What happens after all Bitcoin is mined
So far, 19 million Bitcoins have already been mined. The last two million that are left will take the most due to a reduction feature.
This is a feature that’s been added by Satoshi, and it refers to the fact that the number of bitcoin each block is producing is reduced by half every four years.
The cycle will continue until there is no more Bitcoin left to mine – this is estimated by experts to be in 2140.
Effects on miners and consumers, and traders
After all Bitcoins are mined, we have to note the effect that this will have on miners and consumers/traders.
Miners are awarded block rewards and transaction fees for their part in the network for solving complex mathematical problems.
When the hard cap of the supply of BTC is reached, miners will not be receiving BTC for producing new blocks, and they will only be getting the transaction fees for taking part in the network.
These fees will be able to make up for the missing block rewards.
The effect on consumers and traders will be significant, as we already said above. Bitcoin will become more and more scarce, and this will lead to a buying frenzy.
The FOMO (fear of missing out) sets in more and more, and the asset’s price will increase exponentially over time.
Business Insider also dropped an article in which they explain how Bitcoin’s limited supply is driving up its value.
It’s important to mention that Bitcoin gets mentioned more and more in mainstream media because this only mirrors a reason to celebrate – the mass adoption of crypto is underway.
It’s also interesting to highlight that after all the Bitcoins will have been mined, we still won’t have 21 million in circulation.
Why? Well, because about one-fifth of BTC has already been lost. They are in wallets that can no longer be accessed due to destroyed physical hardware or lost passwords.
Other theories about Bitcoin’s fixed supply
Another important publication called Decrypt analyzes some other reasons for which Bitcoin has a limited supply. One of them is the money supply replacement theory.

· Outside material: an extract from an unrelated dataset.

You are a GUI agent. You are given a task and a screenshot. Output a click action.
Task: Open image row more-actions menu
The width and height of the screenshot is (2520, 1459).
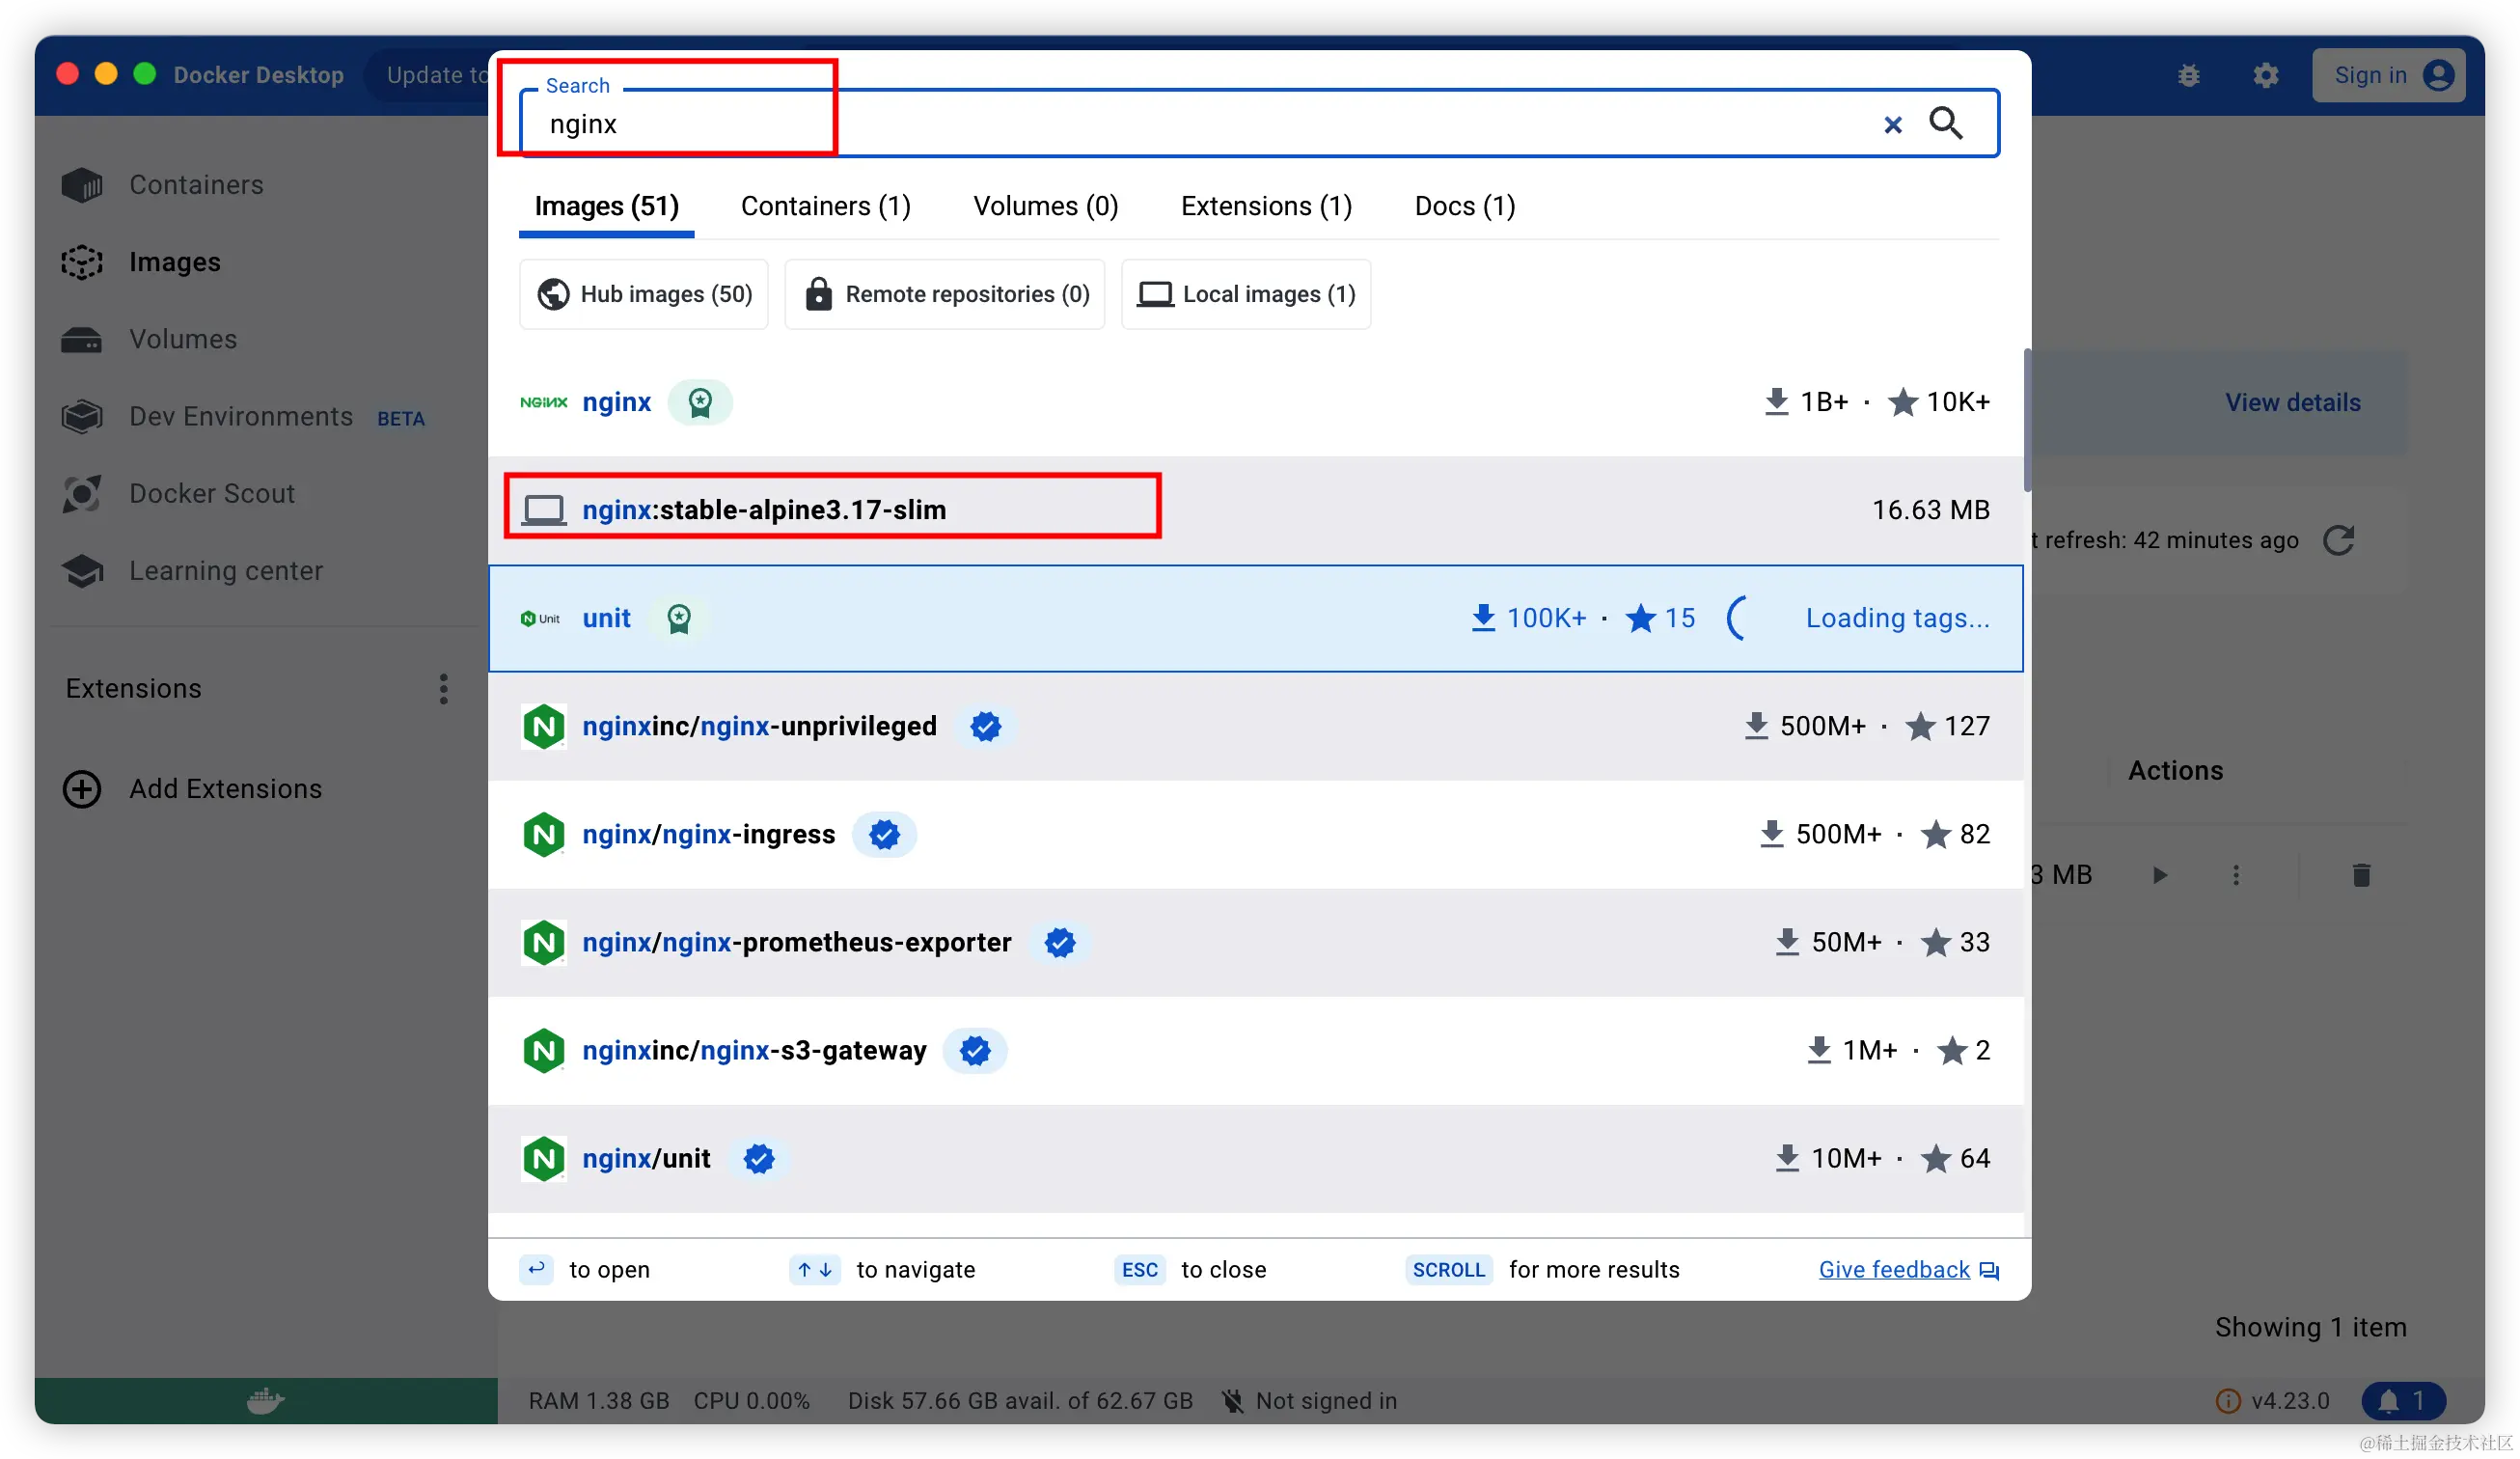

By limiting the maximum BTC supply, Satoshi intended for each BTC unit to appreciate in value over time.
The publication brings up an interesting email shared between the Bitcoin creator and the Bitcoin Core contributor Mike Hearn.
Here, Satoshi said that if 21 million coins were to be used by some fraction of the world economy, 0.001 BTC could be worth about 1 Euro. This came true back in 2013.
Even if the genius compared the price of BTC with the one of Euro, we could understand that what Satoshi meant was much greater.
If Bitcoin were to grow to become the single world currency, each BTC would be worth about $ 1 million. Pretty mind-blowing.
Decrypt also addresses an alternative explanation.
If we’re analyzing the parameters used to control Bitcoin’s supply, it becomes pretty clear that the fact that there’s a fixed supply of 21 million allows the network to ensure that blocks are mined in a regular timeframe which is ten minutes.
This fact also ensures that the amount of Bitcoin that is paid out to miners as block rewards will drop over time. This will happen as the maximum supply approaches its limit.
It seems that the parameters that Satoshi set for this “inevitably lead to the production of a maximum of 21 million BTC.”
Their article concludes with a question: “is Bitcoin’s supply cap a philosophical gesture, or the product of remorseless mathematical logic?” The answer lies in Satoshi’s mind only.
Multiple explanations are gravitating around Bitcoin’s fixed supply of 21 million. But you have to admit that the advantages that come with this fixed supply which is set in stone, are also thrilling.
Bitcoin, with its fixed supply and features that bring it close to a kind of digital gold, make the digital asset one of the most interesting things to watch in 2022.